For the uninitiated, the subtext of this movie is pondering whether Jiro's son Yoshikazu will be able to successfully take over the restaurant when Jiro retires. It's the age old question of what does it take for apprentice to finally surpass the master; who is a worthy successor to the master, etc.
This is particularly relevant because the valley's succession story du jour is Apple and whether Tim Cook et al can take the reins in the wake of Steve Jobs. The following quote struck me:
"It's not going to be easy for Yoshikazu to succeed his father at the same restaurant. Even if Yoshikazu makes the same level of sushi it will still be seen as inferior. If Yoshikazu makes sushi that's twice as good as Jiro's, only then will they be seen as equal." (32:06)
This is exactly what Apple has been going through in the last year, exacting a level of polish that is on par if not above what they released last year, but still leaving nagging doubts in the hearts of the faithful. The one thing that would silence critics and quell fears would be that something twice as revolutionary as the original iPhone be straight up imagined, developed, and hoisted by the post-Jobs Apple--just to claim par.
Near the end of the documentary it is said by Jiro that his son (Yoshikazu) was the one making the sushi when it was being graded for the three Michelin stars and that being the head chef is the easy job because all the hard preparation work is done by the people under him. I think this somewhat applies to Apple as well — while Jobs was an excellent curator of sorts, he was supported by excellent people like Sir Jonathan Ive and others. So I wouldn't be surprised if they continue to create highly innovative products.
The thing I particularly liked was how he picked his vendors based on their expertise. He admitted to knowing less about tuna than his tuna guy, less about rice than his rice guy, etc., and his relationships were long-term and mutually beneficial.
I thought Yoshikazu was referring to the time when one of their apprentice visited the shop. Yoshikazu asked him who was the chef, was it Jiro, and the apprentice said "you".
The most memorable part of the movie for me was when the interviewer asked Jiro what it takes to be a master of your craft. He started off mumbling standard old-man stuff about hard work, and then he mentioned something I've never heard before, that you should never complain about your job.
I was thinking about this in the context of my teaching. In general teachers complain about their students three times as much as students complain about their teachers. Here's an example, take a look at the Chronicle of Higher Education's forum on teaching:
The overwhelming majority of the activity there consists of complaints about students, with "the thread of teaching despair" currently at 447 pages. There are even entire websites devoted to the practice, like College Misery.
It's not like I've never vented about my job, but I've also always been a bit uneasy with the practice. After reflecting a bit, I think it's because time focused on what other people are doing wrong isn't spent figuring out what you should be doing right.
So as an experiment I'm going to force myself not to complain about any aspect of my job during the coming semester. If I'm happier and better at my craft by the end I'll adopt it as a long-term practice.
A splendidly heroic way to miss the point. Someone who doesn't complain isn't actively trying not to complain, they are content with their lot. Thus, forcing yourself yourself not to complain is as silly an ambition as declaring "I will not think of elephants".
Complaints stem from discontent and/or powerlessness.
It is important that Jiro is largely in control of his own destiny, however small that might be. Most teachers are not really in control of anything significant at their workplace, cetrainly not their destiny. Most students don't yet have a destiny, they are forced to attend and are purely reactive.

**DATA TO PROCESS**.
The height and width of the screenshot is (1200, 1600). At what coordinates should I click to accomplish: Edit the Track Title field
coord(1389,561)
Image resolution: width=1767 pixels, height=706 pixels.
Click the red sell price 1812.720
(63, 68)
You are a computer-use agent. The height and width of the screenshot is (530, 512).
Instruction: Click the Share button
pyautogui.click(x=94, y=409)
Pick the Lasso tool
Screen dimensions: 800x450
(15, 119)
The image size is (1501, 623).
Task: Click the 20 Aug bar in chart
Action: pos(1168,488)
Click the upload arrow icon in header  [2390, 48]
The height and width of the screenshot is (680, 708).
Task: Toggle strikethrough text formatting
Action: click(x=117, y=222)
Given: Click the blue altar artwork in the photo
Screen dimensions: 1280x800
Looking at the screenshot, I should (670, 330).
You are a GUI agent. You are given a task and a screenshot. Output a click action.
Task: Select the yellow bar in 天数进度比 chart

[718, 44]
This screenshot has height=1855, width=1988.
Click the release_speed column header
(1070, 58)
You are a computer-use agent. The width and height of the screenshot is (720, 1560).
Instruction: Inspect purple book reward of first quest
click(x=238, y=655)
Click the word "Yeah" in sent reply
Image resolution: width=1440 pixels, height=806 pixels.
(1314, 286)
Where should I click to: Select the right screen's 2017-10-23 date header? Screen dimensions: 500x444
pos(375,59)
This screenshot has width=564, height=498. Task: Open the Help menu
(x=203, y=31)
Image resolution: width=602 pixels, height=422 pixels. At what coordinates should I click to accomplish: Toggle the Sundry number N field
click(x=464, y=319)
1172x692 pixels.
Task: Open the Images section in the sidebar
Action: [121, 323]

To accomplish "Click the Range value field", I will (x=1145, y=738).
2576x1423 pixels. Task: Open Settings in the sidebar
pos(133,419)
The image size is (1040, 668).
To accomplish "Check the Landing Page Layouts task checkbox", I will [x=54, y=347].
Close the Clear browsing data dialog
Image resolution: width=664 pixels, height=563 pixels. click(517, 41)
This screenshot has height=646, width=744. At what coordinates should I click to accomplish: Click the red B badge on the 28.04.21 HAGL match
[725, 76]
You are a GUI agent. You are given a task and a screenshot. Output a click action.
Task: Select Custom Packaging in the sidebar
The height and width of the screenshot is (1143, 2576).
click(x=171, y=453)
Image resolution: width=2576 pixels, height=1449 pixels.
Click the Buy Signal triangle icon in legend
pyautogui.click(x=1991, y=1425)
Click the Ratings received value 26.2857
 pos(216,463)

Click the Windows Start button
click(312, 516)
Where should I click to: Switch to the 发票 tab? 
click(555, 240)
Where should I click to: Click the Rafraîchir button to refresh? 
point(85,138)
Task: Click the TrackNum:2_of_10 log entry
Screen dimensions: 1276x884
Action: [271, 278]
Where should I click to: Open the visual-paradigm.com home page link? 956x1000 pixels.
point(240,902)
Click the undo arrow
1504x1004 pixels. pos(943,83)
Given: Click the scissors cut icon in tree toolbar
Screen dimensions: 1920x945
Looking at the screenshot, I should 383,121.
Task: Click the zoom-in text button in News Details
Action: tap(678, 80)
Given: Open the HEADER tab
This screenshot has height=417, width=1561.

**OBJECTIVE A**. Write out a passage of the discussion of the sushi documentary word for word, starting at the words "The most memorable" and ending after "like College Misery.".
**OBJECTIVE B**. Extract every line of the listing that contains the string "chart".
The discussion of the sushi documentary has no connection to the listing.

**TASK RESPONSE A**.
The most memorable part of the movie for me was when the interviewer asked Jiro what it takes to be a master of your craft. He started off mumbling standard old-man stuff about hard work, and then he mentioned something I've never heard before, that you should never complain about your job.
I was thinking about this in the context of my teaching. In general teachers complain about their students three times as much as students complain about their teachers. Here's an example, take a look at the Chronicle of Higher Education's forum on teaching:
The overwhelming majority of the activity there consists of complaints about students, with "the thread of teaching despair" currently at 447 pages. There are even entire websites devoted to the practice, like College Misery.

**TASK RESPONSE B**.
Task: Click the 20 Aug bar in chart
Task: Select the yellow bar in 天数进度比 chart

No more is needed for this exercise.